Как бы там ни было, сейчас дочь его уединилась с вязаньем, а беседа меж тем судьёй велась вроде бы и ни о чём, но Копытман чувствовал, что более это походило на скрытый допрос.
– Так вы, сударь, говорите, что и деньги, и документы все достались грабителям? – ещё раз переспросил судья, выпустив дым теперь через нос.
– Так и есть, Кузьма Аникеевич, остался гол как сокол, хорошо хоть, голову унести удалось.
– А как выглядели те грабители, не припомните?
– Дайте-ка минутку…
Пётр Иванович наморщил лоб, делая вид, что пытается вспомнить внешность грабителей.
– Беда в том, что все они нижнюю часть лица прикрывали тёмными платками, под которыми всё же угадывались бороды. Голоса грубые, хотя в одном можно было угадать главного – остальные его слушались. И говорил тот более благородно, выглядел повыше и статнее остальных, пистоль имел побогаче, к тому же и одежонка на нём была поприличнее, хотя как по мне – все они были выряжены в лохмотья, не исключено, с целью не выдать себя, – выдумывал на ходу Копытман.
– Повыше, говорите, да постатнее? – задумчиво повторил судья, зажмурив глаза. – Кто бы это мог быть, хотелось мне знать… Других-то свидетелей всё равно нет, прежние жертвы грабителей были убиты, а над путешественницами женского полу перед тем, как лишить их жизни, негодяи надругались. А как же вам, сударь, удалось вырваться из лап преступников?
– Да с Божьей помощью и собственной ловкостью, – сказал Пётр Иванович, лихорадочно придумывая сценарий. – Когда с кучером было покончено, их главный решил приняться за меня.
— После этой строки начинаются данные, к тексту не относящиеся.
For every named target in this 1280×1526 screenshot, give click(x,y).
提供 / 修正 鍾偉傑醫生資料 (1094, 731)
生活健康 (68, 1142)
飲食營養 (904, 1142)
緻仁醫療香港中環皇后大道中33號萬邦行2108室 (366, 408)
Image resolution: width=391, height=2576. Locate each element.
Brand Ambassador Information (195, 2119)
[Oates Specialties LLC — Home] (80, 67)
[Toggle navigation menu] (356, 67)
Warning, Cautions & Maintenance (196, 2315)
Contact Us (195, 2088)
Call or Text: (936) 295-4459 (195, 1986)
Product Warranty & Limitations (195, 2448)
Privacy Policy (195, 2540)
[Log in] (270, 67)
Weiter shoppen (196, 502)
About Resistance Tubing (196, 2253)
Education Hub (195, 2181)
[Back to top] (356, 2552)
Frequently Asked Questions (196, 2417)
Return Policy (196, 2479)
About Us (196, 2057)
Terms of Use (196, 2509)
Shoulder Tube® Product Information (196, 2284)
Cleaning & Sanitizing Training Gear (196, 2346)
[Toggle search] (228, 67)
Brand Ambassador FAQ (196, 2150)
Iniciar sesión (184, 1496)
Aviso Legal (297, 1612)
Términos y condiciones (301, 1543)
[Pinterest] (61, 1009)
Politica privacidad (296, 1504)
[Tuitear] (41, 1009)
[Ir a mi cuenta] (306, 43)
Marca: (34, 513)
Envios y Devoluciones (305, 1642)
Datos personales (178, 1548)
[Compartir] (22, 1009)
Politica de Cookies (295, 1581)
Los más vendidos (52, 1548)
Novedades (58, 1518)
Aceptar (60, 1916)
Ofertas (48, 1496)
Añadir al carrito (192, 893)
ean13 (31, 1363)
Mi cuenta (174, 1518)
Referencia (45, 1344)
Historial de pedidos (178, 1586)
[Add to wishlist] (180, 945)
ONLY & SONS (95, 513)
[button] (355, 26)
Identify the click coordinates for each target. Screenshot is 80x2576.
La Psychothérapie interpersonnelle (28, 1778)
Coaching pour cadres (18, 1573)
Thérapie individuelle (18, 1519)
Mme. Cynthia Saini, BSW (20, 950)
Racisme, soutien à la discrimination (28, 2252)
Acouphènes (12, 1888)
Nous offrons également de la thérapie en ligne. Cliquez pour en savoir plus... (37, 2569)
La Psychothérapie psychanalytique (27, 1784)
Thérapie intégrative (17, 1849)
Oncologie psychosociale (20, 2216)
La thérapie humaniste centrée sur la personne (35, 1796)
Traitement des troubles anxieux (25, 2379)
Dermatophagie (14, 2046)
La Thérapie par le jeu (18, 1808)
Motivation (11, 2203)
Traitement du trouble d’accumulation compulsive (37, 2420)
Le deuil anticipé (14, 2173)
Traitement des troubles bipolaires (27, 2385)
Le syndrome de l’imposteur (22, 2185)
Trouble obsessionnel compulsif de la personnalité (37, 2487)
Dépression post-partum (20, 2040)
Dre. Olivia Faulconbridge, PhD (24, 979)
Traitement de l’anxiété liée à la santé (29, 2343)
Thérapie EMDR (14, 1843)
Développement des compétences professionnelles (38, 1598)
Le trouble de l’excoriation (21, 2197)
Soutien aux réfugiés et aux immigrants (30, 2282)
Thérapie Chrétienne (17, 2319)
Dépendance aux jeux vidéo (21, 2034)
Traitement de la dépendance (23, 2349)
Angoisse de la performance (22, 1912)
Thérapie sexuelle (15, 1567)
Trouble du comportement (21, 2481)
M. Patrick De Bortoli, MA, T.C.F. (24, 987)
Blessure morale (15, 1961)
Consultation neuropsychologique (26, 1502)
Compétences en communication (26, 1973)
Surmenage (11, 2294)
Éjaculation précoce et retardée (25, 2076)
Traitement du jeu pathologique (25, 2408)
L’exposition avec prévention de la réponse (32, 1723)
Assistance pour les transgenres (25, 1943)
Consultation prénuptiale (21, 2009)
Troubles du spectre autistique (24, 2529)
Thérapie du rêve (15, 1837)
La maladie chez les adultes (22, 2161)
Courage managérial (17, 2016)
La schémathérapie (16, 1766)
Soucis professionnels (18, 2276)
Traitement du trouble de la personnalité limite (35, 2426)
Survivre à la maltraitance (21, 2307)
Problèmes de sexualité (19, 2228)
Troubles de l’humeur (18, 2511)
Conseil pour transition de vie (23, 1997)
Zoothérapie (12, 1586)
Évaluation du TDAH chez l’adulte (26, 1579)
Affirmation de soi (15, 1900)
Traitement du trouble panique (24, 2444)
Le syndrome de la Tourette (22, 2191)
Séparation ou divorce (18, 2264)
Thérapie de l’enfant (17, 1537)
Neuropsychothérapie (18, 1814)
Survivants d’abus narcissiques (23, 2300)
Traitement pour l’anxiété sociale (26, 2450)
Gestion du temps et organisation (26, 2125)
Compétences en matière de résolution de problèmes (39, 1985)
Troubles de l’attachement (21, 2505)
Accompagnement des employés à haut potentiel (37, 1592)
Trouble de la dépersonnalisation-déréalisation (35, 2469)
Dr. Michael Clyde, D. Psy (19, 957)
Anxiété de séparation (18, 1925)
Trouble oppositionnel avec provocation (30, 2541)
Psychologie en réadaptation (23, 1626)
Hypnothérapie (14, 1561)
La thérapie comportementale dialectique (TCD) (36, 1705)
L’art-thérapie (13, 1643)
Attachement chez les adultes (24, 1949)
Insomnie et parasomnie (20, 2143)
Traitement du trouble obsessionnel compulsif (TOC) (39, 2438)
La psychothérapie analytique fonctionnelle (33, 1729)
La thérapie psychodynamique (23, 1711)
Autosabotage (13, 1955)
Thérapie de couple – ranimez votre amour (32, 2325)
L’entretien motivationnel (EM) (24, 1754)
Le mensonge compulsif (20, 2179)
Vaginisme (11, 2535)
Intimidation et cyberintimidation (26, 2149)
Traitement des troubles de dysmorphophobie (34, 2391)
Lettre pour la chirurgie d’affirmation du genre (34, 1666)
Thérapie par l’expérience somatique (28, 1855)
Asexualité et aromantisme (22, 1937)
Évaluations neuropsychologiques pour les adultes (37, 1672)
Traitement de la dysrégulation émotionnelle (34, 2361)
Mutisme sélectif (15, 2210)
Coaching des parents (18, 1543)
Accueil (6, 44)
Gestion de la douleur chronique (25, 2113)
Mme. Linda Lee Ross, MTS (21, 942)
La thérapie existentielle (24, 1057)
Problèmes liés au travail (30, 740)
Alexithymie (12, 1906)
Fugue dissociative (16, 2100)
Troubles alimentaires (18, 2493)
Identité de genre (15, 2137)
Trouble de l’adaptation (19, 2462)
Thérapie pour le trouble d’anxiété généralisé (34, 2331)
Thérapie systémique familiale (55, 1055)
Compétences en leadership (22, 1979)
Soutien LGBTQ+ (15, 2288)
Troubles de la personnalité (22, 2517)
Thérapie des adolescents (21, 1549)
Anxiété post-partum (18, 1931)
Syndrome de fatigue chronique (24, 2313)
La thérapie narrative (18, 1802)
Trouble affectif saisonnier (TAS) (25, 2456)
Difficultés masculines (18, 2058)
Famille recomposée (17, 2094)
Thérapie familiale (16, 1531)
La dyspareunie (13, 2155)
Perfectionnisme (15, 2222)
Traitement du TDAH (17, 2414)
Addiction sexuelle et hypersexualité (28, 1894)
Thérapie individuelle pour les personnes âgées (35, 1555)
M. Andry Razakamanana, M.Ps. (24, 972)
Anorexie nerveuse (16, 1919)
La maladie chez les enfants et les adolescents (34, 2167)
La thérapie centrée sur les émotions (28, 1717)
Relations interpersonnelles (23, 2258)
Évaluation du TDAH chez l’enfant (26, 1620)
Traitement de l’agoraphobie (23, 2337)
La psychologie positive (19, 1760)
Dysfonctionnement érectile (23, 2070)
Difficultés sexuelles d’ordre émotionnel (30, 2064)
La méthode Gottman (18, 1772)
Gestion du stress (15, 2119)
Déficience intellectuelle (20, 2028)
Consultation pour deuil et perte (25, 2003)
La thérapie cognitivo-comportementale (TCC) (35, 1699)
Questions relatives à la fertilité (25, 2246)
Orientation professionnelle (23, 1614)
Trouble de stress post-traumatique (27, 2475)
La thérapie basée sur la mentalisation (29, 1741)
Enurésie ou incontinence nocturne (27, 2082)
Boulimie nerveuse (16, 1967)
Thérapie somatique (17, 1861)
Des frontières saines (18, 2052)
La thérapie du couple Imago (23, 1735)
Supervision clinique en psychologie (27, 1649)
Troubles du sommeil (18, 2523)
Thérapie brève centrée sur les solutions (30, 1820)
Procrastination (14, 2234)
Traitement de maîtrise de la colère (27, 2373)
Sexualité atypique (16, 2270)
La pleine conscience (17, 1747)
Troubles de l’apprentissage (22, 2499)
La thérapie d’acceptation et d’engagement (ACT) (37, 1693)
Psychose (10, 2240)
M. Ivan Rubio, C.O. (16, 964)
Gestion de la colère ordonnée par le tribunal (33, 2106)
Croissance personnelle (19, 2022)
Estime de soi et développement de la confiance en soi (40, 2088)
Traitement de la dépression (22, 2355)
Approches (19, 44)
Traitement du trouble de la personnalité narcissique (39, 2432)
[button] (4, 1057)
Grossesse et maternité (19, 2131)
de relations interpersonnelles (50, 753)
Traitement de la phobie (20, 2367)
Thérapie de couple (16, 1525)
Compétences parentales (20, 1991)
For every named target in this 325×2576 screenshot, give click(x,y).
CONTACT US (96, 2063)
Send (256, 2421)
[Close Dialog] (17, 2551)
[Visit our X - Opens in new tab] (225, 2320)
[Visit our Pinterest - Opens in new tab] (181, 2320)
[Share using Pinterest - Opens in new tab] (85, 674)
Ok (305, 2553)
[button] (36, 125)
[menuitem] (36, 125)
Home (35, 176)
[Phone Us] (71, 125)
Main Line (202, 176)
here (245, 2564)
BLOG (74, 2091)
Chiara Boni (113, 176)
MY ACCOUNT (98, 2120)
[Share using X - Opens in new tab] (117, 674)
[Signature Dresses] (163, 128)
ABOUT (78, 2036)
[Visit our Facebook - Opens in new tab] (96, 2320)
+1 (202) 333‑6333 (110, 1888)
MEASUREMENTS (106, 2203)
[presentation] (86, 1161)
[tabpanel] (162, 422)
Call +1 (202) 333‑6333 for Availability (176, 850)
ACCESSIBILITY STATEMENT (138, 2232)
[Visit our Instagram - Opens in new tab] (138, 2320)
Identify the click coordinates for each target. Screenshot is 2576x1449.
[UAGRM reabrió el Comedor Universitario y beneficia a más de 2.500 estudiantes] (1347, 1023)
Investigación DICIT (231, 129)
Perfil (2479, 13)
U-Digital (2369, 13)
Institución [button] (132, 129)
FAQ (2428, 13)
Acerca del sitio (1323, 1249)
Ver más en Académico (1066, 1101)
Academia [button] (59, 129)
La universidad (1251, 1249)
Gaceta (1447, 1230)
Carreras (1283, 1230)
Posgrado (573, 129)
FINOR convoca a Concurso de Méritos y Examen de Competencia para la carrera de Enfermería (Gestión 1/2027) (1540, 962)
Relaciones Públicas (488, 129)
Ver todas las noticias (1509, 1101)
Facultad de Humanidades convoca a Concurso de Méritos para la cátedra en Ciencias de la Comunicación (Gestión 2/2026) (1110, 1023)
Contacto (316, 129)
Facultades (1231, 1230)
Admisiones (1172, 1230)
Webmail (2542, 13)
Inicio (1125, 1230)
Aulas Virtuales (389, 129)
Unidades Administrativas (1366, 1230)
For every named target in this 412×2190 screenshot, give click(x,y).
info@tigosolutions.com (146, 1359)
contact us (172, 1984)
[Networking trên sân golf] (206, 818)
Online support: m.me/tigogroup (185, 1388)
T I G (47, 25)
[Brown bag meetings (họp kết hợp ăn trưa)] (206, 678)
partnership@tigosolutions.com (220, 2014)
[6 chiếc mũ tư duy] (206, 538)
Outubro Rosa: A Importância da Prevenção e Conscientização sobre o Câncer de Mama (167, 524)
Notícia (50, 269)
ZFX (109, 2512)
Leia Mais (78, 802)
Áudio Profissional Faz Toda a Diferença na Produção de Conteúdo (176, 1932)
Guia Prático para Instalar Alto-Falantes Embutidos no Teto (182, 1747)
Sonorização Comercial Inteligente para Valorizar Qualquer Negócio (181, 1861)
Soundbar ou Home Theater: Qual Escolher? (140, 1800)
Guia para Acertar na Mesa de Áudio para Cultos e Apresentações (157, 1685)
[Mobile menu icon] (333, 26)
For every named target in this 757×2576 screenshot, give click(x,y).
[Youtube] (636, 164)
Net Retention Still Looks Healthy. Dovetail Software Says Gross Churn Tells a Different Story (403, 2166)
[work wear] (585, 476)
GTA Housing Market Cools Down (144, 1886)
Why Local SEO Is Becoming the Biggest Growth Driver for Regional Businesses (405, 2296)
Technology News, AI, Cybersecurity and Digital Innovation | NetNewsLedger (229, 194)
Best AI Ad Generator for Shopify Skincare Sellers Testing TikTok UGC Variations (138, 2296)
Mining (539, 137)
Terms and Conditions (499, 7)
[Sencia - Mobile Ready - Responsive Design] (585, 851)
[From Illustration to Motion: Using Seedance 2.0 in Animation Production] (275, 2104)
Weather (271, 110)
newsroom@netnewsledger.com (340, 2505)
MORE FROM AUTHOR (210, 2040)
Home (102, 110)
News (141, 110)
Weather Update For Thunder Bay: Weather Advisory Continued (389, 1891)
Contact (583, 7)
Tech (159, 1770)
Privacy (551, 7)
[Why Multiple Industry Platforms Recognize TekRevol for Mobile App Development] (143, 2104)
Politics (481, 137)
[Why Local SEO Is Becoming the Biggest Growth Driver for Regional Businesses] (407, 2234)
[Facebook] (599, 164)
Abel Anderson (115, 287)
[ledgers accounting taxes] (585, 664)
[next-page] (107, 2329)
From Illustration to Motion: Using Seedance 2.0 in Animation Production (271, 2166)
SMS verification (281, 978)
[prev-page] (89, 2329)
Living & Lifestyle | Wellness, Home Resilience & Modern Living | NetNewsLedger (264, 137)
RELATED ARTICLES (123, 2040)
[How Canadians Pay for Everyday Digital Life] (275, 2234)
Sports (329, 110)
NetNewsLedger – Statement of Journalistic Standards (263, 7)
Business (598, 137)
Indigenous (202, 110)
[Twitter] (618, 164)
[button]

Открыл дверцу кареты, в этот момент я его толкнул ногой, а сам дёру в лес, благо тот своей густотой мог бы поспорить с дебрями Амазонки, где мне, впрочем, бывать ещё не приходилось. Там и затерялся, бродил добрых полдня, прежде чем вновь вышел на Симбирский тракт.
– Однако вас голыми руками не возьмёшь, – задумчиво проговорил судья, и непонятно было, что он хотел сказать этой фразой.
В этот момент раздался учтивый стук, дверь приотворилась, и в проёме показалась лохматая седая голова Гаврилы, служившего у судьи ещё с незапамятных лет и вместе с ним прошедшего французскую кампанию.
– Кушать подано, Кузьма Аникеевич, – пророкотал тот и исчез, затворив за собой дверь.
Спустя несколько минут все расселись за столом. Помимо хозяина и гостя, тут же присутствовала Елизавета Кузьминична, а также вчерашняя тётя Настасья Фёдоровна, перекрестившаяся на образ в углу залы.